---- PAGE TEXT

Vengeance
"Vengeance is mine, saith the Lord." This statement is repeated throughout the Old and New Testaments and we are quick to use this as a mantra when we are discussing a Christian's role in the world, particularly when someone hurts us, or when we see something bad happening. Although we may be prompted to act in some fashion, we are definitely not to act out in anger or to take vengeance into our own hands in these situations, because, hey, vengeance belongs to the Lord. And rightly so. Now think about this verse in relation to parenting. We're not so quick to apply it there though, eh? I often wondered why not. It's not as though it reads, "Vengeance is mine, saith the Lord -unless it's your kids, then have at it!" It's outside our comfort zones, I suppose, because to admit that this truth applies to all areas of our lives might bring us to the uncomfortable possibility that punishment may not be a parent's right at all. What is punishment truly, other than vengeance? Vengeance which clearly ain't ours to met out. Period. That much is plain to see.
"But God punishes us and we are to be God in our child's life!"
As disturbing as that statement actually is if you think about it, it is dismaying how prevalent this idea is in "Christian" circles. Let me make something very, very clear. YOU are not God. You are not to be God. The only Person who is to BE God in your child's life is GOD. The. End. You are however to strive towards holiness in yourself and to guide your children toward that end, but never by force as no one become heart-holy, truly saved, set apart, or on the road of righteousness by another human's power. You are also to adapt a servant-leader example (as opposed to the Lord Over All example many take) as Christ did and commanded we also do. This means as a Pastor, as a friend, as a spouse, as a brother or sister in Christ and yes, as a parent as well. Hard to swallow, but contrary to popular cultural belief, we actually are to be servant leaders in our families. This means self-sacrifice. This means doing what is hard and controlling our tempers, controlling our desires, controlling our actions, responses, and reactions. VERY hard, I admit because I know, but I, you, as a parent, a teacher, a guide, must be self controlled. That does not just mean keeping our cool while we beat our child (as some authors chillingly suggest,) It means not beating our child as we try to met out some twisted sort of vengeance -even if we really want to because they annoyed, angered, or shamed us or did something wrong!- because, as we've just learned, vengeance does not belong to us!

--------

> [INSTRUCTIONS]
• A. Summarize the essay on vengeance in two sentences.
• B. In the essay on vengeance, what example are parents told to adopt in place of the "Lord Over All" example?
• C. Keep writing the essay on vengeance, starting right after its final sentence.

---- RECORDS PROVIDED

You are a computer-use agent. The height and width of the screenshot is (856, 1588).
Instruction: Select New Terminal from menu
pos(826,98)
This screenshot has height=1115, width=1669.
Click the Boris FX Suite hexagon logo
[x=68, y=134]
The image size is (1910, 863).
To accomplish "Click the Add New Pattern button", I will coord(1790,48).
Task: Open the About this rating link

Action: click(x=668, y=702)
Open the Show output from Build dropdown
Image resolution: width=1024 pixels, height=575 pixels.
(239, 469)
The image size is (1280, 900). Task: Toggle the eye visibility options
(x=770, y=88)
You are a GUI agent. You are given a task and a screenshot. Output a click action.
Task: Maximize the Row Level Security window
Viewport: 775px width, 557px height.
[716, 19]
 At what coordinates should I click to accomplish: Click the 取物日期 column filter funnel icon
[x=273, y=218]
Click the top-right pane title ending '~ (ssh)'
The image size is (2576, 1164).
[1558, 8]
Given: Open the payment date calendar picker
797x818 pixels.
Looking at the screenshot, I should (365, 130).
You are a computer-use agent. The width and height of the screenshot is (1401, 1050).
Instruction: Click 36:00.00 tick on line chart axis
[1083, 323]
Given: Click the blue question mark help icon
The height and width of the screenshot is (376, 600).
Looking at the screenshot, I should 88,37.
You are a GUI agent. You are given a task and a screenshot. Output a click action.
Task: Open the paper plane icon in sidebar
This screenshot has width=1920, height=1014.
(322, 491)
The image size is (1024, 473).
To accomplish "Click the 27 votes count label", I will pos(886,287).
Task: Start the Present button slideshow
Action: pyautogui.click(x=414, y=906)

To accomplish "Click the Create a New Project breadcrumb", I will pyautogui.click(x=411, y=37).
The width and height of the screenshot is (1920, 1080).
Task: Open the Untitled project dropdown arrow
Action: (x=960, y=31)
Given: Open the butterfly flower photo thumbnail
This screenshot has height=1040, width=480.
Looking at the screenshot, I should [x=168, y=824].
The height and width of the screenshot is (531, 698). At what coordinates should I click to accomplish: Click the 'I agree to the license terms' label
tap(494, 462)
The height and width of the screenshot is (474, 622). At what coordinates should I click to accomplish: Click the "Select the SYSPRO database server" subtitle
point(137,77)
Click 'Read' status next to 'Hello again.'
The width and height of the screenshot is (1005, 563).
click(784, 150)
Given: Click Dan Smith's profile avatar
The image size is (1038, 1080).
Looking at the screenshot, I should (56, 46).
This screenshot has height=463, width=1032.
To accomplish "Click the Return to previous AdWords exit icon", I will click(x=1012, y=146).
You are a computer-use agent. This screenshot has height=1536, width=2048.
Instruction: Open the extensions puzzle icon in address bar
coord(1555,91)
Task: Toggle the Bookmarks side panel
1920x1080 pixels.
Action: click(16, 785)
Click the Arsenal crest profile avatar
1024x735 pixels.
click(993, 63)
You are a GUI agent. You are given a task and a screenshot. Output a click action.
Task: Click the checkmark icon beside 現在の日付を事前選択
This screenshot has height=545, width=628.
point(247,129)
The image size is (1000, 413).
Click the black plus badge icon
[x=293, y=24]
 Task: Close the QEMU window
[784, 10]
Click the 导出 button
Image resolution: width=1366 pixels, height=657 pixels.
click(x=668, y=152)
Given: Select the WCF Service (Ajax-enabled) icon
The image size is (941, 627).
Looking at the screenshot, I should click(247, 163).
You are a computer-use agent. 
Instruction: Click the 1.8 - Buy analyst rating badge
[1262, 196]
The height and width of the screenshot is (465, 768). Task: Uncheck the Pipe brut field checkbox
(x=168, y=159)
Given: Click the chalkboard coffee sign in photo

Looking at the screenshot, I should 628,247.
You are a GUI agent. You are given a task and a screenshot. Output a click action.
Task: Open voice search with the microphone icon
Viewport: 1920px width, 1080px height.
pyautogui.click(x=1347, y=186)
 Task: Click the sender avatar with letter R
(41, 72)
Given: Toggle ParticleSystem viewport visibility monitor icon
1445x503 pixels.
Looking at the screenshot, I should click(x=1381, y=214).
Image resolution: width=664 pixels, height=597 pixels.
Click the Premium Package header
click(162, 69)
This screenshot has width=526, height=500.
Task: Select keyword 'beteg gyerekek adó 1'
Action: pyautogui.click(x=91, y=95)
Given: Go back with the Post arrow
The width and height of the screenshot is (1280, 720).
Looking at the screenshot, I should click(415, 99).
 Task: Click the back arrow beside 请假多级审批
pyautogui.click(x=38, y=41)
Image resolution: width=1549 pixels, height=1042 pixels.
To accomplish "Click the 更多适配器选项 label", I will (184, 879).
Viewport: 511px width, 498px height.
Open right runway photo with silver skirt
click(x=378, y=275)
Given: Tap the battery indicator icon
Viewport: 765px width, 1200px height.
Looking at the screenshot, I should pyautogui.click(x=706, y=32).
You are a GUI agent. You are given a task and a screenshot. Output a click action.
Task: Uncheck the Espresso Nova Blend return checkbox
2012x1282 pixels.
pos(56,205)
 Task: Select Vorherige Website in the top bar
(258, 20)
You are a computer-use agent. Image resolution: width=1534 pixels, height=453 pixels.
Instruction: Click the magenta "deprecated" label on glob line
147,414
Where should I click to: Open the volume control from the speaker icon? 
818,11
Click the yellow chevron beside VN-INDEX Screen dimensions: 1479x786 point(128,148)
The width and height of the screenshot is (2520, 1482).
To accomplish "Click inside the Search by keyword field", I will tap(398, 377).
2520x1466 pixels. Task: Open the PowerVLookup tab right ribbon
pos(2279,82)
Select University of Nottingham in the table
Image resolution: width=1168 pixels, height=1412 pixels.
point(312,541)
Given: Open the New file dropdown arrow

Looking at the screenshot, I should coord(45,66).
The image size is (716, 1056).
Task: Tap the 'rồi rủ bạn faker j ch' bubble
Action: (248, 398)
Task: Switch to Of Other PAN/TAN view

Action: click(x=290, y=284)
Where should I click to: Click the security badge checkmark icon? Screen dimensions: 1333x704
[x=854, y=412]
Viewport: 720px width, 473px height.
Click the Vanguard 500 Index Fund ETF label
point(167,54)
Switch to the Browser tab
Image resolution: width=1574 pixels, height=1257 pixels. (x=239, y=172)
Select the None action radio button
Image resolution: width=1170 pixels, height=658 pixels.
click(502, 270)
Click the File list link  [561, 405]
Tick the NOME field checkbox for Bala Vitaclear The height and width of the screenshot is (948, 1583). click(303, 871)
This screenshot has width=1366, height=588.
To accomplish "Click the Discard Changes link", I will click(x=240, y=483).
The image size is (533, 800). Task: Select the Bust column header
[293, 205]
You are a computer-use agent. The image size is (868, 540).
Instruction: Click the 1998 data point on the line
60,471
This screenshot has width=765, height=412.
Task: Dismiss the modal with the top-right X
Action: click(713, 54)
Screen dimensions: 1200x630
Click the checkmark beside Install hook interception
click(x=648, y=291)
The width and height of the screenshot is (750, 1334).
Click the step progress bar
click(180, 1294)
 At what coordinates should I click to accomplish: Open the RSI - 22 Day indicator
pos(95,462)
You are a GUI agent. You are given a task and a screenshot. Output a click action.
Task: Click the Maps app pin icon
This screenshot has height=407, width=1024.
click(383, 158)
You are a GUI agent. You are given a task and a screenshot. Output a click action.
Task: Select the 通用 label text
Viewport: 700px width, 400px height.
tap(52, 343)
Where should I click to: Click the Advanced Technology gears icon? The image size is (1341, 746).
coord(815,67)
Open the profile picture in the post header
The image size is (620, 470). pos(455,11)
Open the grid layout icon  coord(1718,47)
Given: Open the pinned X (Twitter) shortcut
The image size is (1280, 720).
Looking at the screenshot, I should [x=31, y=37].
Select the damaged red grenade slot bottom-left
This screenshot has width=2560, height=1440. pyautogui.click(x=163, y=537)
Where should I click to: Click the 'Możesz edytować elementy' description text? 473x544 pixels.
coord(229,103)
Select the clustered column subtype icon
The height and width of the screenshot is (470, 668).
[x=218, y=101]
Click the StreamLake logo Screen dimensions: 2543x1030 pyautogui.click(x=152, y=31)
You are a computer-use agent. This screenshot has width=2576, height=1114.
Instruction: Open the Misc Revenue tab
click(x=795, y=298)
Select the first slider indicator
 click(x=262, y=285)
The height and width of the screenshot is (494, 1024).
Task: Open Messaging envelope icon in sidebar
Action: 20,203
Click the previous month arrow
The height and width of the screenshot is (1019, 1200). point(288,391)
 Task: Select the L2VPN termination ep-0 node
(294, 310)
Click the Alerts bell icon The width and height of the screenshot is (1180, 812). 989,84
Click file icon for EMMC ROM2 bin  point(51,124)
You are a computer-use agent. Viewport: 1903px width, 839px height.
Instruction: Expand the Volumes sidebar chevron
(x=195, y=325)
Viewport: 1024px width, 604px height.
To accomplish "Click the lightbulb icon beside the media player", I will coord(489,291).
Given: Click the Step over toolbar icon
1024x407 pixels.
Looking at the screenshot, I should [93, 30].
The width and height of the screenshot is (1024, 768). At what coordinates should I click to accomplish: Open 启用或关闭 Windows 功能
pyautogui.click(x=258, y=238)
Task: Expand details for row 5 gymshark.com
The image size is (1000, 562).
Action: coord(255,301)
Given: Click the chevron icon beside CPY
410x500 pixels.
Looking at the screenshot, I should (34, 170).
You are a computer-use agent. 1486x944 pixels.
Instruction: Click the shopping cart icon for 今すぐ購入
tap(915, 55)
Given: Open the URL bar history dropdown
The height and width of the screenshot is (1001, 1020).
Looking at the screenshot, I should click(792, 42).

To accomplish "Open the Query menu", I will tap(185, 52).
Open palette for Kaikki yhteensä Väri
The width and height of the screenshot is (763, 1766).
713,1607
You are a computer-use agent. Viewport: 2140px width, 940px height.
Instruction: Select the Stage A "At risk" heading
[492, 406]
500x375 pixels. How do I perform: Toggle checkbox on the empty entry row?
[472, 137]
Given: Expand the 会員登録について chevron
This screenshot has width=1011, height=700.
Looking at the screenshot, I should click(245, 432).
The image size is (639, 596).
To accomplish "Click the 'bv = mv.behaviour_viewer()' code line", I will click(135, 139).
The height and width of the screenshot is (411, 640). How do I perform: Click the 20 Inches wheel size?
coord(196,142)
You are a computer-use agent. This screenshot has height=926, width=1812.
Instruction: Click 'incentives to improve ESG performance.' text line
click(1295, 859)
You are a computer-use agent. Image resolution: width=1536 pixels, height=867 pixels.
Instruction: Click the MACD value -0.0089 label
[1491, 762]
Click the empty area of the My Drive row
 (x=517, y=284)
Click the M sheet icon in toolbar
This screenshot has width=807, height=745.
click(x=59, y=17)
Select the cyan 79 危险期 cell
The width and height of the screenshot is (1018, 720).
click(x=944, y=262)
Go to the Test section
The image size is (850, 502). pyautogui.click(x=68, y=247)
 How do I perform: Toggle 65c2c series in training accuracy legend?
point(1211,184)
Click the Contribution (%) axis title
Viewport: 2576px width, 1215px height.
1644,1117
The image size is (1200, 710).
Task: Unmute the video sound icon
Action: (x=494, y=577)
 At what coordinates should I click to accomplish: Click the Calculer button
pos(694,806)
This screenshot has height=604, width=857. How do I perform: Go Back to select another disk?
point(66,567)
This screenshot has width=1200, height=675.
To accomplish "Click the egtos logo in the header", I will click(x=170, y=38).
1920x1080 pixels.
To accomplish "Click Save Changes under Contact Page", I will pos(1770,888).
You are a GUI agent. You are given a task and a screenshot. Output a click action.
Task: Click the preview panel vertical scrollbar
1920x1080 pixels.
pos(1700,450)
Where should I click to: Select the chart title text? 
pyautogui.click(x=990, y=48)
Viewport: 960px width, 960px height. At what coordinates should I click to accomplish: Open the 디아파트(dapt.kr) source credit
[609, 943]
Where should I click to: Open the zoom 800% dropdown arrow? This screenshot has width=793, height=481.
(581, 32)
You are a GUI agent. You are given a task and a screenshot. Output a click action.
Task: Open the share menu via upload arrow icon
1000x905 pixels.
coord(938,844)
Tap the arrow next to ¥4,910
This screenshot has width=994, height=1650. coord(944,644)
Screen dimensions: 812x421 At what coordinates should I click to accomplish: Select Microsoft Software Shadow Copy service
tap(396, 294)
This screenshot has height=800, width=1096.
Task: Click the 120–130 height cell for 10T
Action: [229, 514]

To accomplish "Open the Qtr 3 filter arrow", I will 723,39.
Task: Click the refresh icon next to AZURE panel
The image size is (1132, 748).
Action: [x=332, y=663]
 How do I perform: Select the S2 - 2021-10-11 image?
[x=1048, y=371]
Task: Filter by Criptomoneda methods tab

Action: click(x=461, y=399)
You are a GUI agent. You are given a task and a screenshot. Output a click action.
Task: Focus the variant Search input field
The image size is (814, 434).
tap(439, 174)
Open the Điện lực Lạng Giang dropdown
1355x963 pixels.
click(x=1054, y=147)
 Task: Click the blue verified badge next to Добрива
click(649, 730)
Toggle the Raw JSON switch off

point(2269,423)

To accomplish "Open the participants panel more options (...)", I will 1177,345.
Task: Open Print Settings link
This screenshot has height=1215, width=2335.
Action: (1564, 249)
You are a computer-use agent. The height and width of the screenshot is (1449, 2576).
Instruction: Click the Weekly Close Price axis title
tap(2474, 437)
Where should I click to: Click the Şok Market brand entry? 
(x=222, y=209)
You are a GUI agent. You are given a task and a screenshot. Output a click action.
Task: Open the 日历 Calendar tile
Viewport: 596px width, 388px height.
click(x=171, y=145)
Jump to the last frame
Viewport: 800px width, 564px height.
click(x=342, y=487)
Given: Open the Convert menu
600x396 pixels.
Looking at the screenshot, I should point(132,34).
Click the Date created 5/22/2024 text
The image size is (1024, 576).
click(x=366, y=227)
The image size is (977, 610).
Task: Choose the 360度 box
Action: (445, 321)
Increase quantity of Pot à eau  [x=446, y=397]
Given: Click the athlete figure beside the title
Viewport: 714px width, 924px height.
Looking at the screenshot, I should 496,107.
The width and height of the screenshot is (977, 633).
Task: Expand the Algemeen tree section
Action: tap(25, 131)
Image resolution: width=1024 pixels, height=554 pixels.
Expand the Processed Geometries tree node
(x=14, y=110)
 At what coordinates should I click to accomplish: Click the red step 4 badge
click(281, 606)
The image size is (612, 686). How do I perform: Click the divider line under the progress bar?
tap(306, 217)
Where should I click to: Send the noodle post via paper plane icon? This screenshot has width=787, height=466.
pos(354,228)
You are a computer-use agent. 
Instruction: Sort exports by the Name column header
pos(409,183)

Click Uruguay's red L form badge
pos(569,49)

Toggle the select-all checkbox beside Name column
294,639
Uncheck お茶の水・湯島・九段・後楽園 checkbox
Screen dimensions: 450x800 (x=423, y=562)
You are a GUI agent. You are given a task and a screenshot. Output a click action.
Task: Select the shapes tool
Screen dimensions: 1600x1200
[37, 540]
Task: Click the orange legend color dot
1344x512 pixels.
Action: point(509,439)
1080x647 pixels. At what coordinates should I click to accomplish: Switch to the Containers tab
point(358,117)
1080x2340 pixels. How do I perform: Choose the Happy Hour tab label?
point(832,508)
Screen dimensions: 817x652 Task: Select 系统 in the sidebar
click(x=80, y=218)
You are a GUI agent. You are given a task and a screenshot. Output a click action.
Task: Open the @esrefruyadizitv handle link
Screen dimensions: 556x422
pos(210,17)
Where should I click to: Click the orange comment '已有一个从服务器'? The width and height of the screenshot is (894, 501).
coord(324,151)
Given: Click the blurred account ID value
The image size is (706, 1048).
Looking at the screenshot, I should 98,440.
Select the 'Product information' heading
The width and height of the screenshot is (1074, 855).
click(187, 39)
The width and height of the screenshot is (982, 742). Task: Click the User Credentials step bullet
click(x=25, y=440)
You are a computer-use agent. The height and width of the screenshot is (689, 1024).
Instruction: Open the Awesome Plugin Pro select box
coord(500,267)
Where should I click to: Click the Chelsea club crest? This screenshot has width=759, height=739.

--------

> [OUTPUTS]
• A. The essay argues that the biblical teaching "Vengeance is mine, saith the Lord" applies to parenting too, so punishment, which it treats as vengeance, is not a parent's right. It insists that parents are not God in their children's lives but should be self-controlled servant leaders who guide their children toward holiness without force.

• B. A servant-leader example, as Christ did and commanded.

• C.
The Unforgiving Parent
Many "Christian" authors and parenting "experts" teach out of one side of their mouths that our homes should be filled with forgiveness and grace, yet out of the other side also justify striking children for their offenses (for which offenses and how often is disagreed upon by all, because of course, this is purely based in opinion, and not true biblical teaching.) This leads me to believe that the word forgiveness may be being gravely misunderstood. Let me show you a story that Jesus shared when his own disciples (whom though he sometimes scolded, he never hit, I might add) approached him asking about forgiveness.
The parable is entitled The Unforgiving Servant (Matthew 18:21-35) in which Jesus tells of a servant of the king who owes this king a great deal of money. The servant does not have the money to pay back the king and falls before the king, begging to be given more time. Having pity on the man, the king cancels his debt completely. Immediately afterwards this man goes out, finds another servant who owes him a relatively quite small amount and demands to be repaid. When the fellow servant begs for more time the first servant hardens his heart and has the other thrown in prison until his debt could be repaid. Word of this quickly gets round to the king from his other servants who were (rightly) outraged by what they heard and saw, the king becomes very angry. He calls for the servant to be brought back before him, saying to him, "‘You wicked servant, I canceled all that debt of yours because you begged me to. Shouldn't you have had mercy on your fellow servant just as I had on you?'" (v. 32-33) He then has the man thrown in prison and the last verse of the story reads, "This is how my heavenly Father will treat each of you unless you forgive your brother or sister from your heart." (v.35)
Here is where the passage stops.